YOUR OBJECTIVE: Please return only the lines between the line with "The height and" and the final line of the entries, both included, and exclude pictures.

(Saved data entries)
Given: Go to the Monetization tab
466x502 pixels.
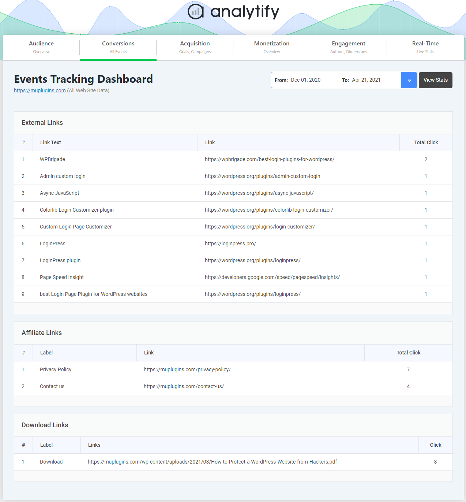Looking at the screenshot, I should (x=272, y=47).
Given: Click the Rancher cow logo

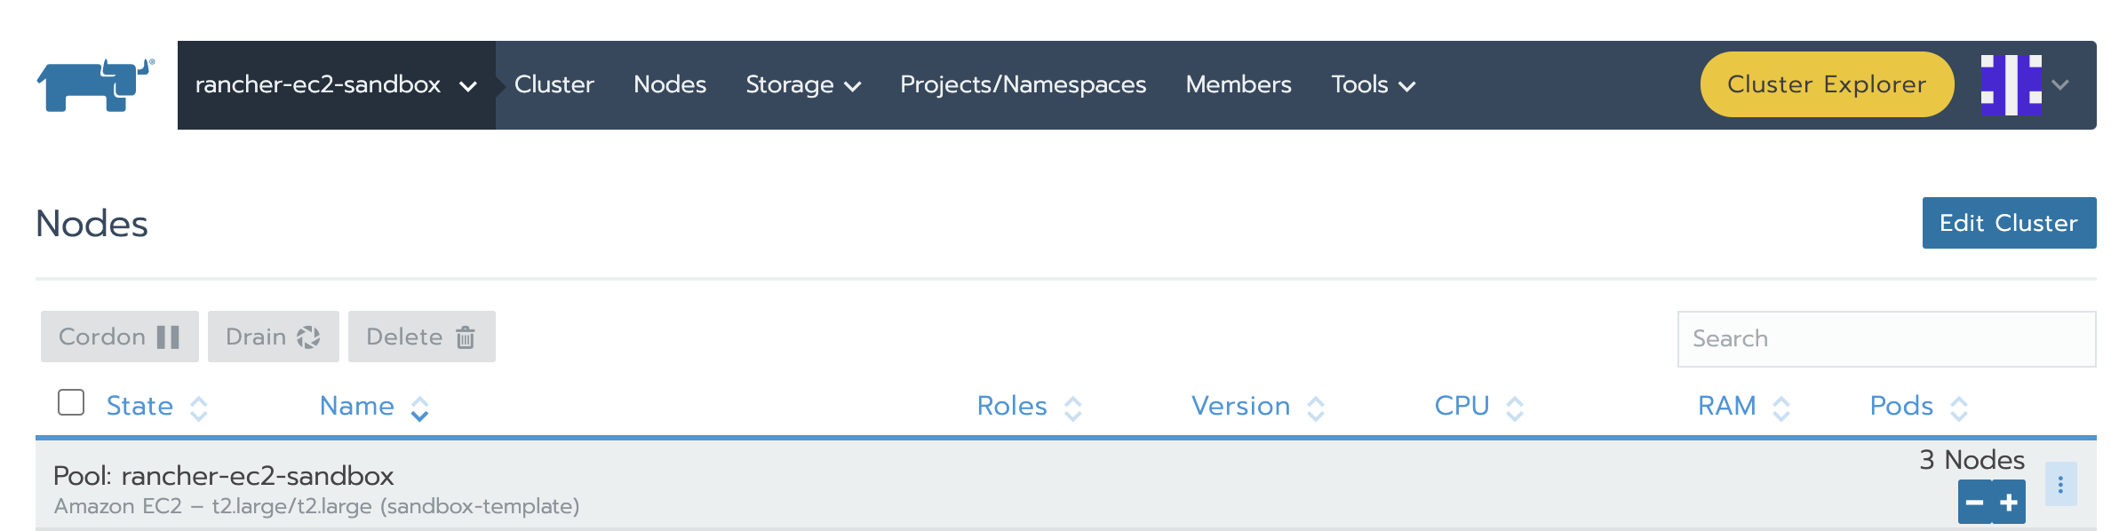Looking at the screenshot, I should tap(95, 85).

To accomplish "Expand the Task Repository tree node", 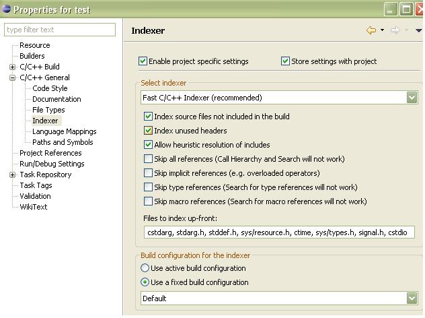I will (x=12, y=174).
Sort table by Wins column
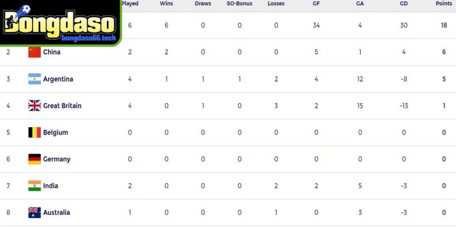 (166, 3)
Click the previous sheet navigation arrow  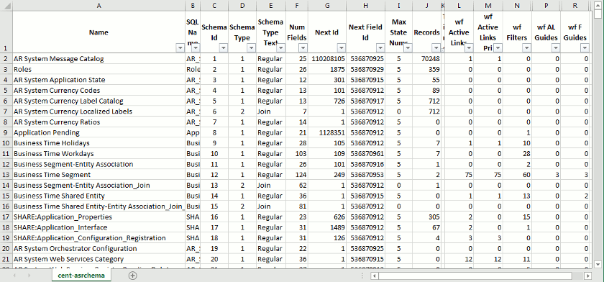pyautogui.click(x=14, y=276)
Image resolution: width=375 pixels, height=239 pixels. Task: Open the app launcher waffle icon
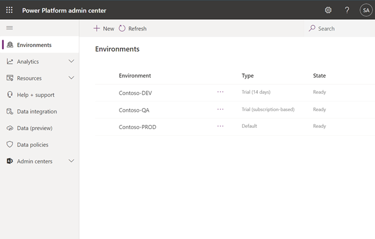[10, 10]
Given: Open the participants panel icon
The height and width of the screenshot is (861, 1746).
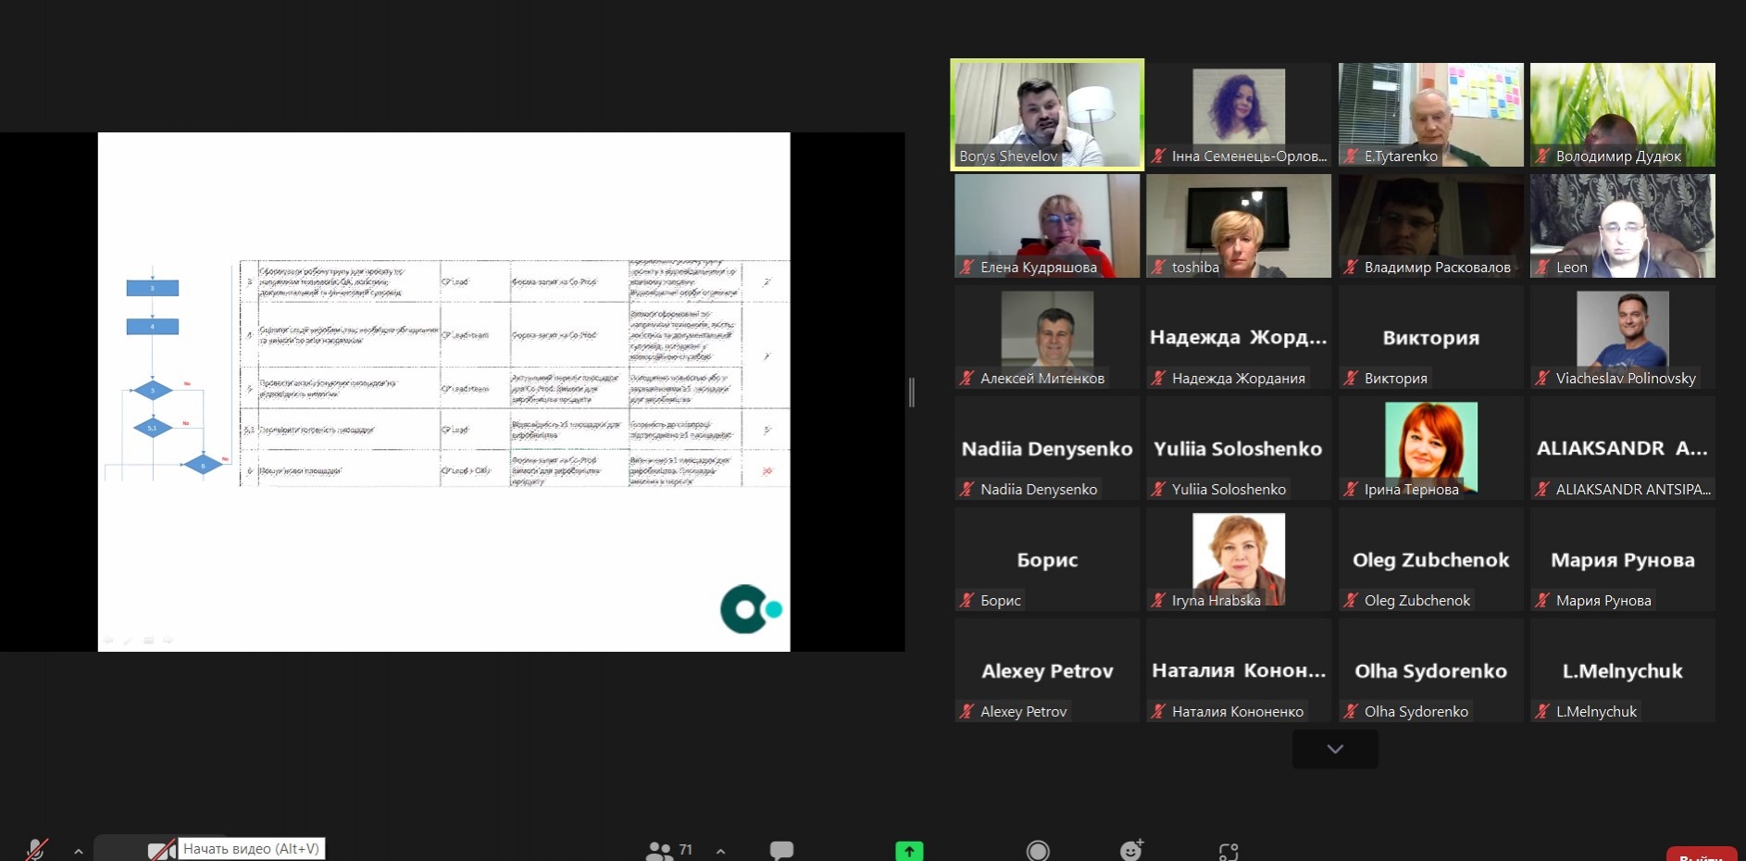Looking at the screenshot, I should [x=659, y=850].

EXERCISE RESPONSE:
The height and width of the screenshot is (861, 1746).
Looking at the screenshot, I should [x=659, y=850].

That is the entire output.